予備選の初戦でイ・ジェミョン候補が圧勝し、リードできたのは、「(大統領選)本選での競争力」が主な要因に挙げられる。龍仁大学のチェ・チャンリョル教授は「文大統領を支持する権利党員たちがイ・ジェミョン候補に本選競争力があると判断し、圧倒的に多い票を入れた」とし、「イ・ジェミョン候補に決定的な欠点が見つからない限り、忠清地域の結果が今後の予備選挙で大きな影響を及ぼすだろう」と述べた。本命という認識が今後、他の地域での予備選にもつながる可能性も高い。仁荷大学のパク・サンビョン招聘教授は「忠清地域の世論が重要な理由は、予備選の初戦が行われるうえ、民主党の伝統的な支持基盤である全羅地域にかなりの影響を及ぼすためだ」とし、「全羅地域でも、大統領選に向けた党員世論を示すバロメーターの役割を果たしてきた忠清地域の世論を見ながら、本選で勝つ可能性が高い候補に票を入れる」と分析した。イ・ジェミョン陣営の別の関係者は「本選で勝てる候補を選びたいという民主党党員たちの思いが非常に強く現れた」とし、「党員たちはコロナ禍の中で優柔不断ではなく果敢に決断を下せる決断力と推進力を評価したと思う」と述べた。

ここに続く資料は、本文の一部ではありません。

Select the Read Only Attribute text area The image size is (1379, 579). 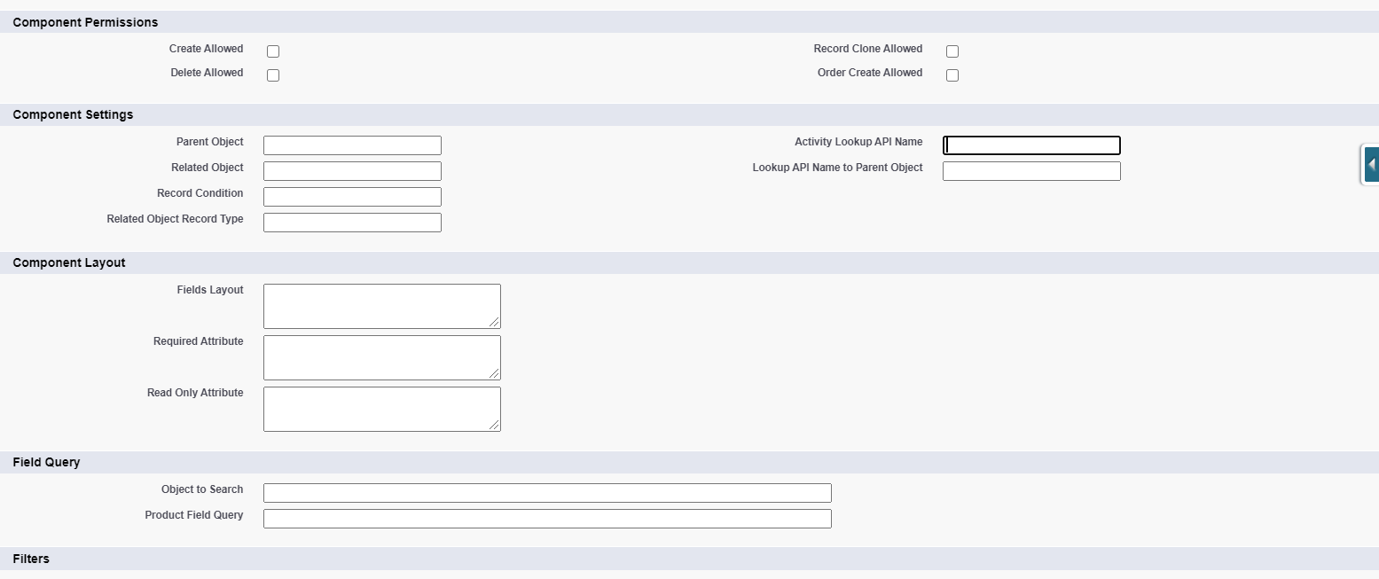381,409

イ・ナギョン候補が独自のビジョンやコンテンツを示せず、ネガティブキャンペーンに集中してきた点も「イ・ジェミョン本命論」に影響を与えたとみられる。議題と戦略グループ「ザ・モア」のユン・テゴン政治分析室長は「イ・ジェミョン候補の道徳性を信頼するというよりは、『バンドワゴン(勝ち馬に乗る)効果』とともに、独自色を出せない2位候補に対する失望感が重なった結果」だと指摘した。